Because I could not remember where Kane's alternate descent routes went, I elected to return roughly the same way.  Unfortunately, I made the mistake of continuing down the aforementioned scree ramp which ultimately cliffs out.  My only option then was to traverse over to the same difficult cliff bands I had ascended earlier.  Descending these same difficult cliff bands turned out to be quite harrowing as the rock was generally down-sloping and rotten.  At one point, I even had to jump down a two-metre drop-off!  Luckily the landing area was grassy, and I managed to get down the rest of this section physically unscathed but mentally frazzled.  Back on easier ground, I simply made a beeline for Redearth Creek before turning right and following game trails back to the campground.  The fast bike ride back to the trailhead (round trip time of 10 hours) somewhat made up for this generally miserable outing--a lesson in the dangers of getting off route.
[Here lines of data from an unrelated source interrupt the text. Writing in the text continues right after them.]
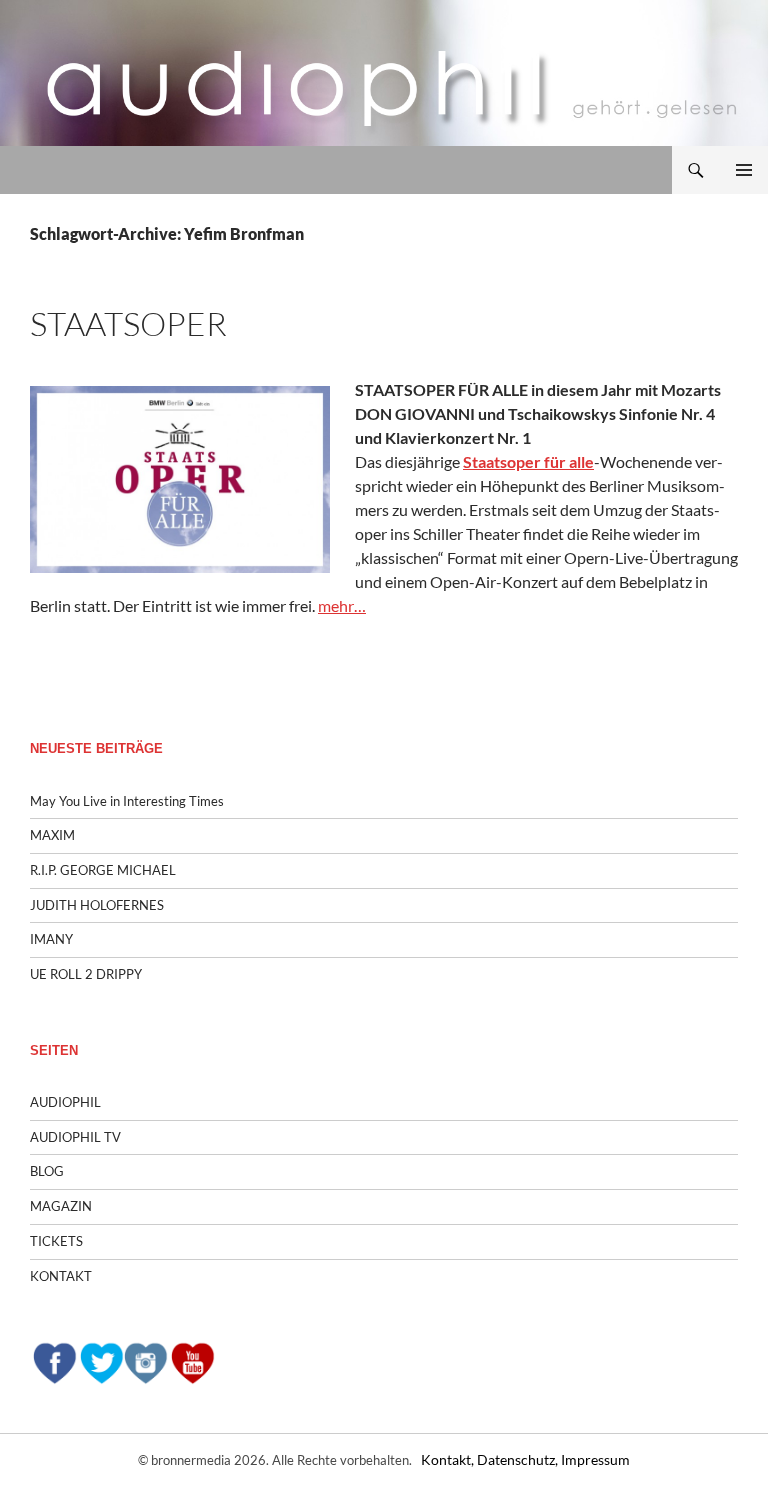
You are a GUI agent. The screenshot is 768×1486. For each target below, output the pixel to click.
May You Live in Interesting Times (127, 801)
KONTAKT (61, 1276)
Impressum (595, 1459)
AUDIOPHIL (65, 1102)
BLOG (47, 1171)
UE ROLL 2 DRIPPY (86, 974)
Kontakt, (449, 1459)
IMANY (51, 939)
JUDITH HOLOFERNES (97, 905)
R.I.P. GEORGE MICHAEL (103, 870)
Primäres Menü (744, 170)
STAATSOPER (128, 323)
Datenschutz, (519, 1459)
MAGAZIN (61, 1206)
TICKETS (56, 1241)
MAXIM (52, 835)
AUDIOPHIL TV (75, 1137)
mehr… (342, 605)
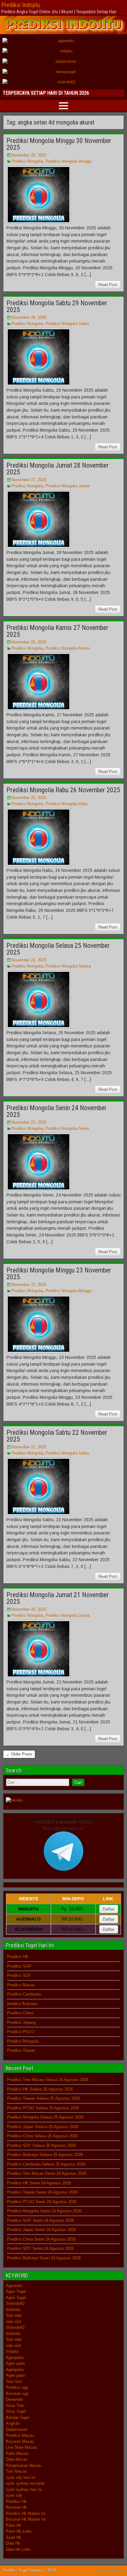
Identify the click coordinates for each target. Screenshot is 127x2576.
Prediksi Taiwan (21, 2050)
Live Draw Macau (21, 2447)
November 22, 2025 (28, 1284)
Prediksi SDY (19, 1975)
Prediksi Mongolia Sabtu (67, 323)
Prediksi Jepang (21, 2022)
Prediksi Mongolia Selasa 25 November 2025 (58, 949)
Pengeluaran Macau (23, 2465)
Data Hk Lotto (18, 2549)
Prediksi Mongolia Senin (67, 1128)
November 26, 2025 (28, 642)
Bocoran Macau (20, 2441)
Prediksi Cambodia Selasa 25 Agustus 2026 (46, 2164)
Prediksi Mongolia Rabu (67, 803)
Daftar (109, 1908)
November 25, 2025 (28, 797)
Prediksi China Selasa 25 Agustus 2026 (42, 2136)
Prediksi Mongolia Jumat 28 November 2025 (57, 468)
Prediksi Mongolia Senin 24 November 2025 (56, 1111)
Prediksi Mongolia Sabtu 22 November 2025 (56, 1436)
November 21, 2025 (28, 1447)
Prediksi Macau (21, 1985)
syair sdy (14, 2495)
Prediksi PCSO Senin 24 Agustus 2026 (42, 2201)
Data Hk (13, 2543)
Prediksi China (20, 2013)
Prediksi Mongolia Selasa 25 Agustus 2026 (45, 2117)
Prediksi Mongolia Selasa (68, 966)
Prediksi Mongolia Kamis (68, 648)
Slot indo (14, 2315)
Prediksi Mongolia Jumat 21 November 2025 (57, 1598)
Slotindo (13, 2309)
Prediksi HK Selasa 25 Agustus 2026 (40, 2089)
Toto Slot (14, 2381)
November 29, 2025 (28, 155)
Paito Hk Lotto (18, 2531)
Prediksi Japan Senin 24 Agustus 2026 (41, 2229)
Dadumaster (16, 2429)
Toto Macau (16, 2471)
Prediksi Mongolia (27, 161)
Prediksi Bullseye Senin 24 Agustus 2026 (44, 2258)
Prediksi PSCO (20, 2031)
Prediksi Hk (16, 2501)
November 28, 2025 (28, 317)
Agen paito (15, 2363)
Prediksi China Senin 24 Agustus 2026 (41, 2239)
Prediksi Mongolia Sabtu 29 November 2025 (56, 306)
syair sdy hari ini (20, 2477)
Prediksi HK (17, 1956)
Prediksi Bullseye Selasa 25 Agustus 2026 (45, 2154)
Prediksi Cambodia (24, 1994)
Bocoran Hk (16, 2507)
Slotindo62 (15, 2303)
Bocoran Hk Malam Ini (26, 2519)
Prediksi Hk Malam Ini (25, 2513)
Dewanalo (14, 2399)
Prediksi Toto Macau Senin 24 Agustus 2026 (46, 2173)
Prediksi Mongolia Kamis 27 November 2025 (57, 631)
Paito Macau (17, 2453)
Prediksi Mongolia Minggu (69, 161)
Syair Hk (13, 2537)
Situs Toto (15, 2405)
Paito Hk (13, 2525)
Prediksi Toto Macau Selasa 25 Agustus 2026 (47, 2079)
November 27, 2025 (28, 479)
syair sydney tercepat (25, 2483)
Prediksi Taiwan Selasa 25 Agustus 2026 (43, 2098)
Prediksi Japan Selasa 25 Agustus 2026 (42, 2126)
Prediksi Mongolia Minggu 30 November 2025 (58, 144)
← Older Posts (19, 1754)
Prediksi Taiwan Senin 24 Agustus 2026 (42, 2192)
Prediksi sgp (17, 2387)
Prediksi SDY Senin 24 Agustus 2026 (40, 2248)
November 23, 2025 (28, 1122)
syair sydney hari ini (24, 2489)
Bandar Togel (17, 2417)
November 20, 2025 (28, 1609)
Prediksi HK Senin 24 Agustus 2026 (39, 2183)
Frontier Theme (110, 2570)
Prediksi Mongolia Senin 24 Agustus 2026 (44, 2211)
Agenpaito (15, 2357)
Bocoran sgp (17, 2393)
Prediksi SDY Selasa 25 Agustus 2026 (41, 2145)
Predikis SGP (19, 1966)
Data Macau (16, 2459)
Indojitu (12, 2351)
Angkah (12, 2423)
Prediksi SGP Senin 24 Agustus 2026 (40, 2220)
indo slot (13, 2321)
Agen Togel (16, 2291)
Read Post (107, 284)
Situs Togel (16, 2411)
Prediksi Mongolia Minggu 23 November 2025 (58, 1273)
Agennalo (14, 2285)
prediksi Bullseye (22, 2003)
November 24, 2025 (28, 960)
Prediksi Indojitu (20, 5)
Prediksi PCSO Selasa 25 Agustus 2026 (43, 2108)
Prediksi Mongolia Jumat (68, 486)
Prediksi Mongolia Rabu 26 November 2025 (63, 790)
Keep going right. Here is the pinnacle mentioned by Kane.
I hope to bag this one later this summer. A break in the trees grants this view of Mount Ball.
My camera is sitting on the infamous cairn that Dave Stephens spotted on his first attempt of this mountain. After some really tough climbing to get to this part, Sonny finds this ramp with an impressive wall of rock.
Rather eerie.  I felt like one of those apes from "2001: A Space Odyssey"! This is looking up the impressive wall of rock.
This ramp is NOT a good descent route!! Sonny climbs up the ramp.
I headed to the far right before scrambling up ledges to the ridge above. Different route variations are possible on the upper mountain.
Seeing the 'Boine was somewhat comforting to me on an otherwise cheerless grunt up Copper Mountain. Mount Assiniboine rises up prominently to the south.
Shades of Tangle Ridge...where the f**k is that summit cairn?!! The final approach is surprisingly broad and long.
I hate this mountain. Sonny finally reaches the 2794-metre summit of Copper Mountain.
I wonder if there's an easier slog route via the west ridge. This is the broad west ridge of Copper Mountain.  At left is Mount Ball, and at far right is Storm Mountain.
Another miserable ascent if you ask me. Pilot Mountain dominates the view to the southeast.
Not quite sure why people stack rocks inside the thing... This tripod is great for taking self-portraits at the summit.
Best of the 3 Kane scrambles in this area...by far! This is the view of Mount Brett from the summit of Copper Mountain.
Looks like a horrible scree slog to bag this one! This unnamed outlier is located between Pilot Mountain and Mount Brett.